MİRAS HUKUKUNDA SAĞ KALAN EŞ İLE EVLATLIĞIN MİRASÇILIKLARI VE KANUNİ MİRAS PAYLARI
1. SAĞ KALAN EŞİN MİRASÇILIĞI
a. Sağ Kalan Eşin Mirasçı Olabilme Koşulları
Sağ kalan eş, zümre sistemine giren bir yasal ve saklı paylı mirasçı değilse de, miras ve saklı paylı yasal mirasçıdır.
Sağ kalan eşin mirasçılık hakkını kazanabilmesi için ölüm anında mirasbırakan ile resmi bir evliliğinin bulunması ve sağ olması zorunludur. TMK’nın 181/1. maddesine göre, boşanma ile eşin mirasçılık hakkı da sona erer. Yine mirasbırakanın ölümü anında evlilik mutlak veya nisbi butlan ile veya gaiplik nedeniyle evliliğin feshi yoluna gidilmişse ve bu yöndeki karar kesinleşmişse mirasçılık hakkı sona erer. Mirasbırakan tarafından eş lehine yapılmış vasiyetnameler de, mirasbırakan aksini öngörmemişse, hükümsüz hale gelir. Ancak, boşanma yerine ayrılığa hükmedilmişse eşin miras hakkı devam eder.
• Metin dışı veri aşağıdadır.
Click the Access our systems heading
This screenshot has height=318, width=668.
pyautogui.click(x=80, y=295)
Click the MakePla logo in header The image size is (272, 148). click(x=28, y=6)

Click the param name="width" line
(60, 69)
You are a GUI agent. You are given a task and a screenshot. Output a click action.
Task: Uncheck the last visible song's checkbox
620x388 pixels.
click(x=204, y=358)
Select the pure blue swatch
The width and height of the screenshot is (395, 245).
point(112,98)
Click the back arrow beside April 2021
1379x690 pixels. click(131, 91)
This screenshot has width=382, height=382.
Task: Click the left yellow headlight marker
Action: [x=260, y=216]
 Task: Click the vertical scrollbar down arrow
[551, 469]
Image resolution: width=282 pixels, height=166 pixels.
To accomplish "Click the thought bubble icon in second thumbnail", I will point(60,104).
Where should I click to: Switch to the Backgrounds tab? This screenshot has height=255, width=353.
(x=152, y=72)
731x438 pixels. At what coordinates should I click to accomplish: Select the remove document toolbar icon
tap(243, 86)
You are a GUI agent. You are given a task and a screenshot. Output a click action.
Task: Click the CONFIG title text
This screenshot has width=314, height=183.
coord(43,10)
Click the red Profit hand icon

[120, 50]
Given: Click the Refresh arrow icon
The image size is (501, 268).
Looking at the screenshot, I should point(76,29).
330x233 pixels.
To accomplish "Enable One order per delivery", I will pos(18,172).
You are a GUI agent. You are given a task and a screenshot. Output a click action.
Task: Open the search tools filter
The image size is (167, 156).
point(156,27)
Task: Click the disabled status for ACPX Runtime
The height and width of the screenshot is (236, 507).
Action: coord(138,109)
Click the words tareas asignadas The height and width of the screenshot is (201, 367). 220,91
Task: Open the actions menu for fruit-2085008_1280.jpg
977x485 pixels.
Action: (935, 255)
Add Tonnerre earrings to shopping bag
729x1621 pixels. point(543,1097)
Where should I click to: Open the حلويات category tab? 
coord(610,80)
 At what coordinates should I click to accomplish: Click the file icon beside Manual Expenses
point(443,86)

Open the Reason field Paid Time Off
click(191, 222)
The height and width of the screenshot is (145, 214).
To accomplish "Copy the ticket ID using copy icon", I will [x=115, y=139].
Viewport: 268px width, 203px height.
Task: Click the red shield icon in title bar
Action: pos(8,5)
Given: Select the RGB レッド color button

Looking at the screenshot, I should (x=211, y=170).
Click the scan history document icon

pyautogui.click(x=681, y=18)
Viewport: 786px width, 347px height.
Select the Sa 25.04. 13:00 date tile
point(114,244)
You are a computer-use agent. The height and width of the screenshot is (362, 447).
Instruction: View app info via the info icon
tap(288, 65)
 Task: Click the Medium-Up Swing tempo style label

Boşanma kişiye sıkı sıkıya bağlı haklardan olduğundan mirasçılarına intikal etmez. Ancak 31.3.2011 tarihli 6217 sayılı kanunla değişik TMK’nın 181/2. maddesi gereği, “Boşanma davası devam ederken, ölen eşin mirasçılarından birisinin davaya devam etmesi ve diğer eşin kusurunun ispatlanması hâlinde de yukarıdaki fıkra hükmü uygulanır.” Devam eden boşanma davasında ispatlanacak kusur, boşanma sırasında öne sürülmüş olan nedenlerle sınırlıdır. Bu durumda yani boşanma davası sırasında ölen mirasbırakanın mirasçıları sağ kalan eşin boşanma davasında kusurlu olduğunun tespiti için davaya devam edebilirler. Birlikte devam zorunluluğu olmayıp, birinin devamı da mümkündür. Boşanma davası sonucunda eşin kusurlu olduğu sabit olursa, artık mirasçı olamaz.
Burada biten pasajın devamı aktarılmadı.